The values in the square brackets here are the *keys*, while the values assigned are the *values* associated with those keys. We can retrieve them like this:

In [None]:
print(eng_tereo['hello'])

### A brief digression
Add another word

In [None]:
eng_tereo['world'] = 'ao tūroa'

Make a little function

In [None]:
def speak_tereo(words):
    tereo_words = []
    for word in words.split():
        tereo_words.append(eng_tereo[word])
    print(' '.join(tereo_words))

And now we can do this

In [None]:
speak_tereo("hello world")

\[Translation is obviously way more complicated than simple word substitution, but I couldn't resist...\]

## OK... back in the room
In dictionaries, keys and values can be almost anything, provided the keys are *immutable*. We've already seen that lists are mutable, so they can't be used as keys, but _tuples_ can.
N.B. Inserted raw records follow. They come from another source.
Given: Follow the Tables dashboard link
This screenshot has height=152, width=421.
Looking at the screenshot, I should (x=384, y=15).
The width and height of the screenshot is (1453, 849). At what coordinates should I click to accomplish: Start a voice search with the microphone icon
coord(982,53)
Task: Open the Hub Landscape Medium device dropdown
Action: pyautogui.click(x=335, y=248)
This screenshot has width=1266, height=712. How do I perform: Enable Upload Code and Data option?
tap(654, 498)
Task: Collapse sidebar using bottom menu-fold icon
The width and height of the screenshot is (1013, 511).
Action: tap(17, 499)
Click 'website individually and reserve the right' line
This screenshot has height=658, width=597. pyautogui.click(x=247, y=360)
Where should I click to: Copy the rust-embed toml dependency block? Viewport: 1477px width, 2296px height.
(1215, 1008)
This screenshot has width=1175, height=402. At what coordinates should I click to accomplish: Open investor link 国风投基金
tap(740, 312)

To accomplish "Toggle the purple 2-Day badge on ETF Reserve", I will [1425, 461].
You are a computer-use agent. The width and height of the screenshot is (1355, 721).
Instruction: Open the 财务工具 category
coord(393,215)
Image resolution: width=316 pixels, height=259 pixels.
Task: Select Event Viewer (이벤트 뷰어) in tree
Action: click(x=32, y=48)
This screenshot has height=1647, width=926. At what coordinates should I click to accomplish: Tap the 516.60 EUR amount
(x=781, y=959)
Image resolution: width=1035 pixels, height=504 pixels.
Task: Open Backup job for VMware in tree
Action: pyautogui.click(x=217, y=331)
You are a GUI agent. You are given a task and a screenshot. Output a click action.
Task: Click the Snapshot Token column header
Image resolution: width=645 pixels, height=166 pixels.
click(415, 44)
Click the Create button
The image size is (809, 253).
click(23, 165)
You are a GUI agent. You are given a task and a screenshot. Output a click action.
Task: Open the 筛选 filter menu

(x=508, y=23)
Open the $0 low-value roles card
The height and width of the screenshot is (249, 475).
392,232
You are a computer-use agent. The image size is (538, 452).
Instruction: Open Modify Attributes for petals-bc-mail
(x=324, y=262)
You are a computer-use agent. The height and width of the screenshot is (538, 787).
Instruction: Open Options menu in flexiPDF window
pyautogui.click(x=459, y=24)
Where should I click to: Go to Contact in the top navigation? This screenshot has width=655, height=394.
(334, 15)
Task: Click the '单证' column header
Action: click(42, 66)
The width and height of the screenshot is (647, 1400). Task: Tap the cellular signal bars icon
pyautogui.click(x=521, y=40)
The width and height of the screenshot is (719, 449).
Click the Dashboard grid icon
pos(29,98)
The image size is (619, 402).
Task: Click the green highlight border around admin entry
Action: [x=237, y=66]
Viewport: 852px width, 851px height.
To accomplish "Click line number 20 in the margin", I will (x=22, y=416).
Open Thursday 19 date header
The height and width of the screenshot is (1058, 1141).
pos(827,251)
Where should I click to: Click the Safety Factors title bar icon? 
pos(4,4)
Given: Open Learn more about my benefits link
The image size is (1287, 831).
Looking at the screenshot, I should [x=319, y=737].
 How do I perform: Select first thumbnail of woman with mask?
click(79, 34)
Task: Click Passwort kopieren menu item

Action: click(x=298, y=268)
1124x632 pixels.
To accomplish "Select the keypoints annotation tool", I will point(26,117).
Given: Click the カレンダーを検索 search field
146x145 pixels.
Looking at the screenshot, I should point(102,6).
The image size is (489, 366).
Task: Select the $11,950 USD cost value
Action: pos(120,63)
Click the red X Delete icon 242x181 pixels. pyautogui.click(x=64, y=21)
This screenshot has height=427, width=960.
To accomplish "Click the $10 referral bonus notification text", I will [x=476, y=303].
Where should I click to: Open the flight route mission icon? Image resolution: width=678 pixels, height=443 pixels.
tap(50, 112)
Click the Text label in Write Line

A tuple is like a list, but has round brackets:

In [None]:
values = (1, 2, 3, 4)
values

Strings are also fine as dictionary keys, as are integers and floats, although you have to be careful about floats, because two values that seem the same might not be _exactly_ the same. 

Regardless, the fact you can use more or less any value as a key in a dictionary makes dictionaries incredibly useful data structures.

### Some basics
We make an empty dictionary with curly brackets, or with the `dict()` function. We can initialise it with some key-value pairs like this

In [None]:
my_dict = {"one": 1, "two": 2, "three": 3}

We can initialise a dictionary from two lists or two tuples (or any pair of iterable objects of the same lengths) using the `zip()` function, as shown below.

In [None]:
word = list("dictionary")
indexes = range(len(word))
print(indexes, word)

In [None]:
letters = dict(zip(indexes, word))
letters

Slightly confusingly, iterating over a dictionary with a for loop will return the _keys_ (not the values):

In [None]:
for k in letters:
    print(k)

If you want the values, use `.values()`; if you want the key-value pairs use `.items()`:

In [None]:
for v in letters.values():
    print(v)

In [None]:
for k, v in letters.items():
    print(f"value at key {k} is {v}")

### Inverting a dictionary (advanced)
Sometimes you want to invert a dictionary so you can do lookups in the opposite direction. This can get tricky if there are duplicate values, as below:

In [None]:
letters_rev = {}
for k, v in letters.items():
    letters_rev[v] = k
letters_rev

Notice how the letter `i` which appears twice in the values appears only once in the inverted dictionary, because they second time it shows up overwrites the first time. There is a way to work around this with something called a `defaultdict` from the `collections` module. This special type of dictionary can have a default value specified. If we specify a list as the default type, then we can `append` to the list at each key position any duplicate entries.

In [None]:
from collections import defaultdict
letters_rev = defaultdict(list)
for k, v in letters.items():
    letters_rev[v].append(k)
dict(letters_rev)

## Using a dictionary to count things
In addition to the 'translation' kind of functionality we've just seen they can be used to count things.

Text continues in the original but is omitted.